Start

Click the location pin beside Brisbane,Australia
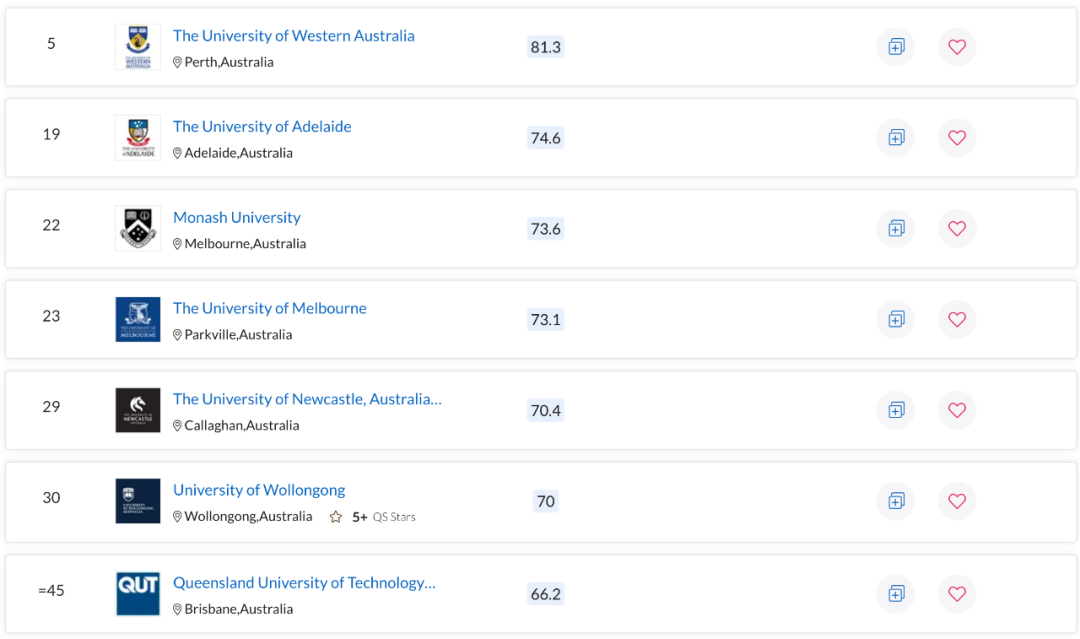 (x=178, y=608)
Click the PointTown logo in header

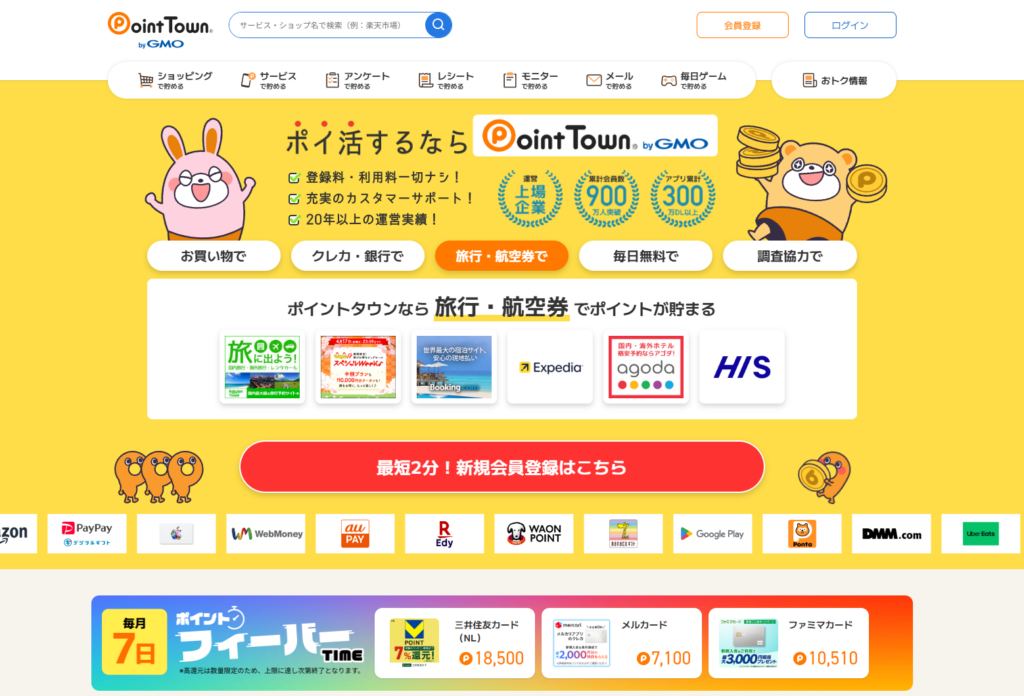160,30
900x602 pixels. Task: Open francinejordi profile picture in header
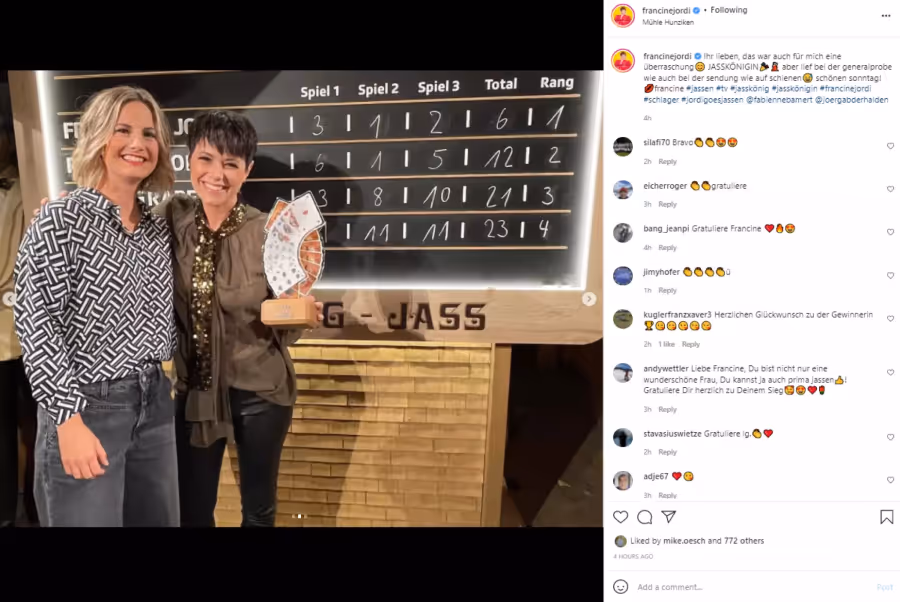point(623,15)
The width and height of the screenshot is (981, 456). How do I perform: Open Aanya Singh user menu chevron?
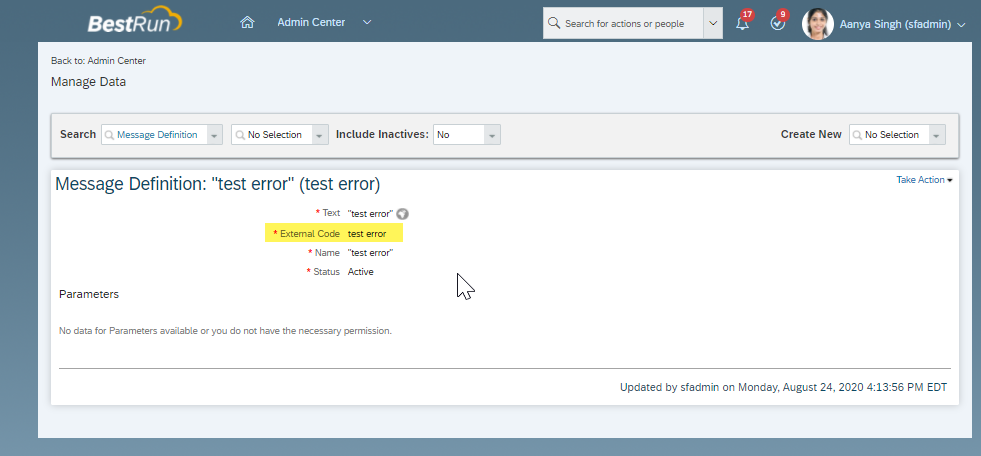click(x=962, y=24)
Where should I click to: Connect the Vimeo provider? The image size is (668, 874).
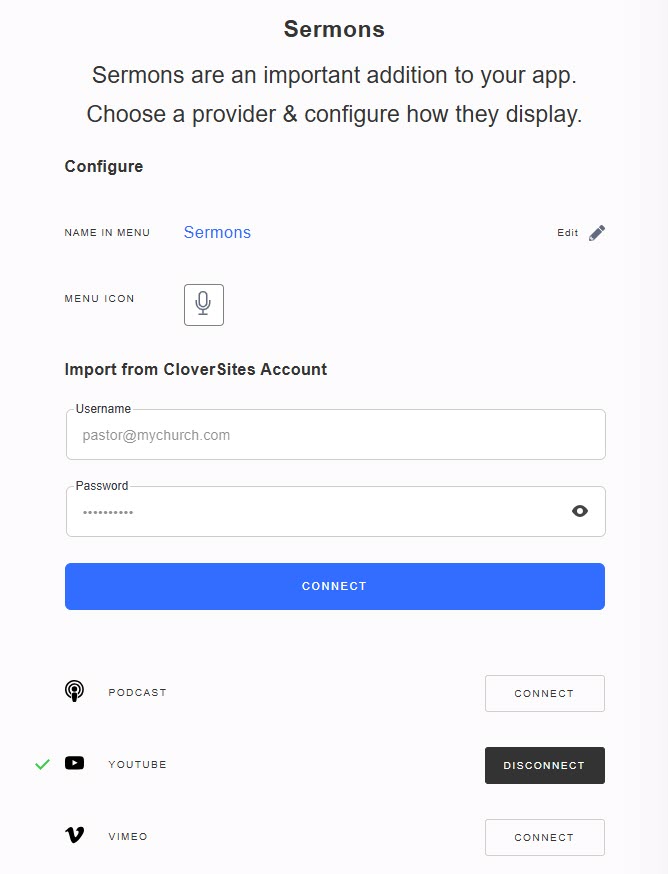[544, 837]
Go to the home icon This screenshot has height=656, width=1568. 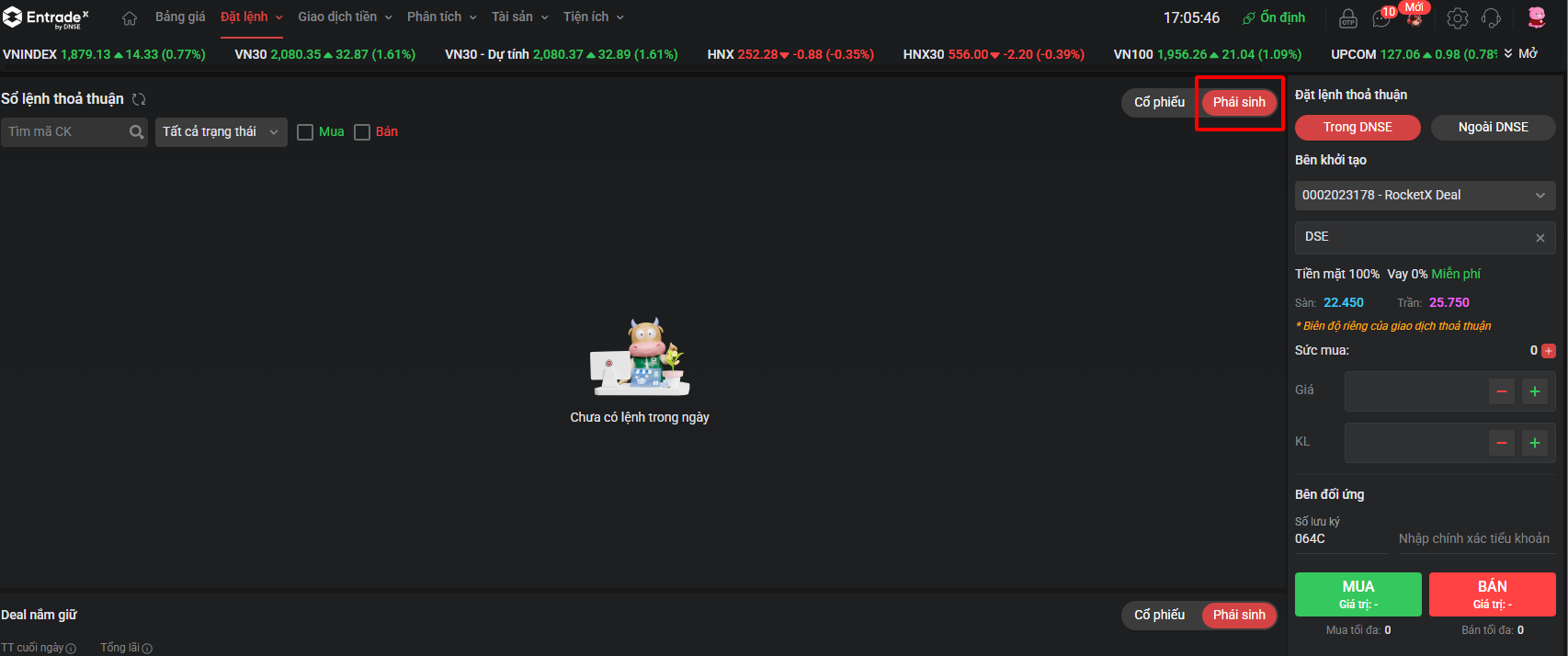(130, 18)
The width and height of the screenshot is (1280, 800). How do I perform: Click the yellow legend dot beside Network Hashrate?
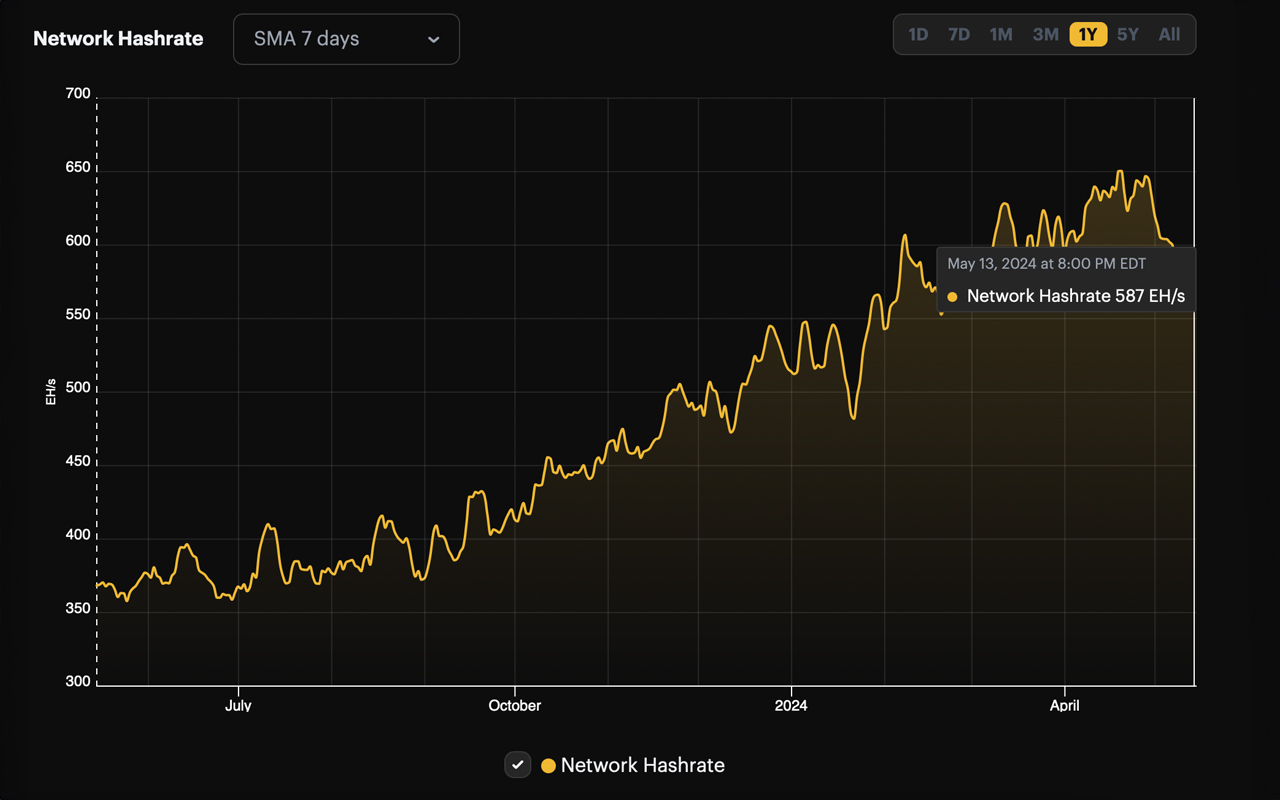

End

- _WRITTEN PROBLEM_: Return every line of the material that contains the word "beside", matching case exactly.

- _RESPONSE TO THE TASK_:
Click the location pin beside Brisbane,Australia
The width and height of the screenshot is (1280, 800). How do I perform: Click the yellow legend dot beside Network Hashrate?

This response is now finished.